What you are asked to do:
Only the lines from the one containing "Given: Click the first green star" through the one containing "The height and" should be printed, exactly as they appear below, with both ends included.

Data section:

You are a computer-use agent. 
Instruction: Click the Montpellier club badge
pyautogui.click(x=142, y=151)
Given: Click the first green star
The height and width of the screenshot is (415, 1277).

* * *

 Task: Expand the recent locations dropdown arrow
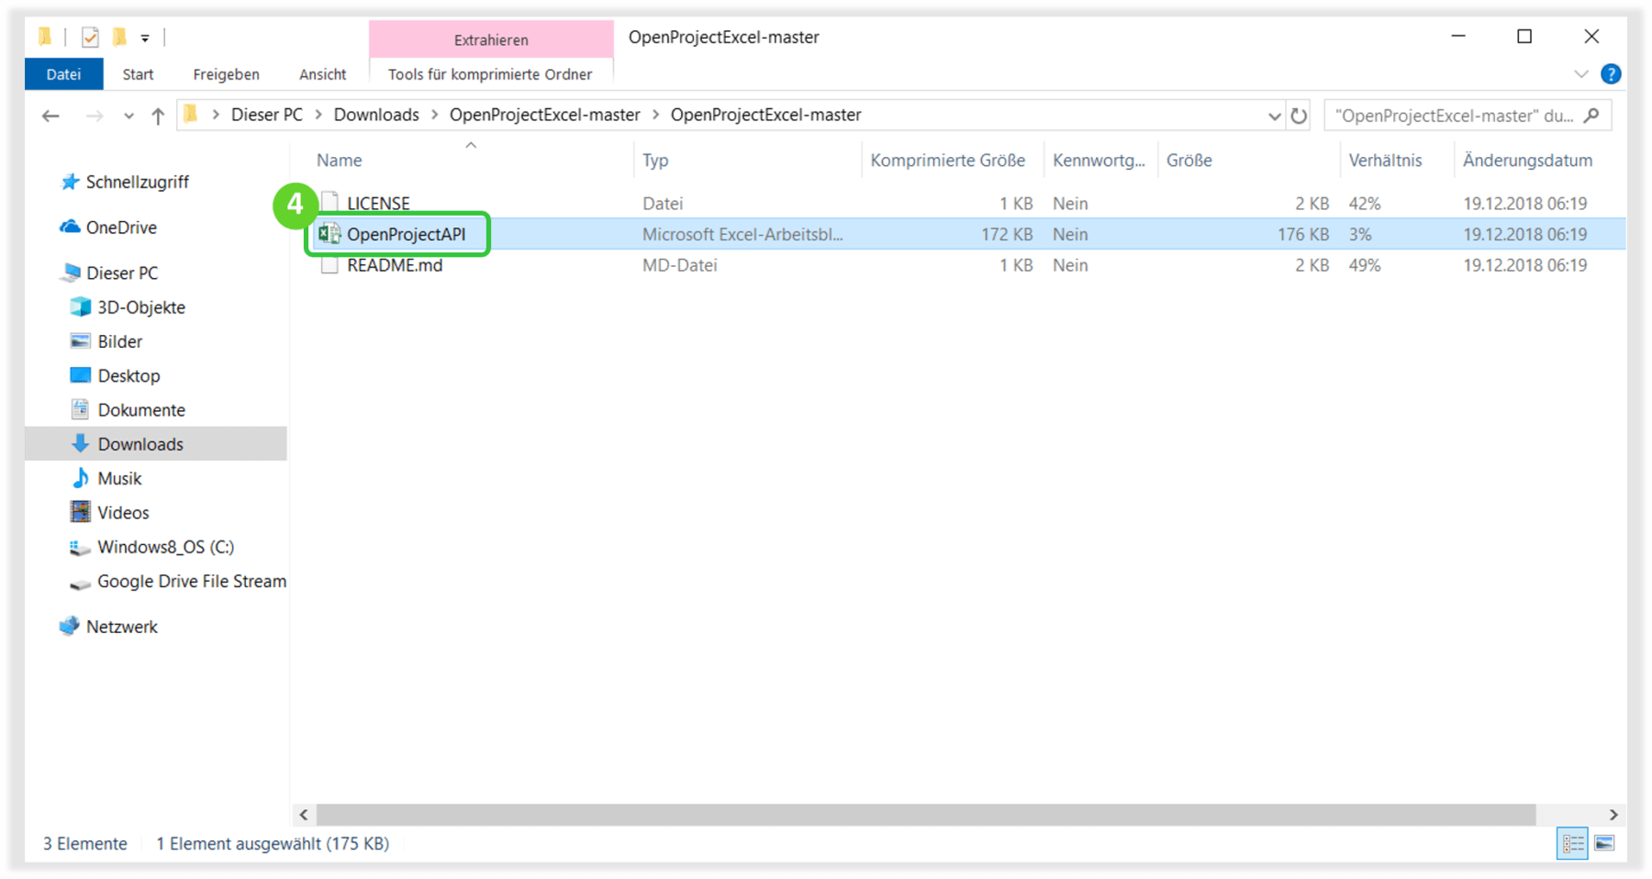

Written solution:
Given: Click the first green star
The height and width of the screenshot is (415, 1277).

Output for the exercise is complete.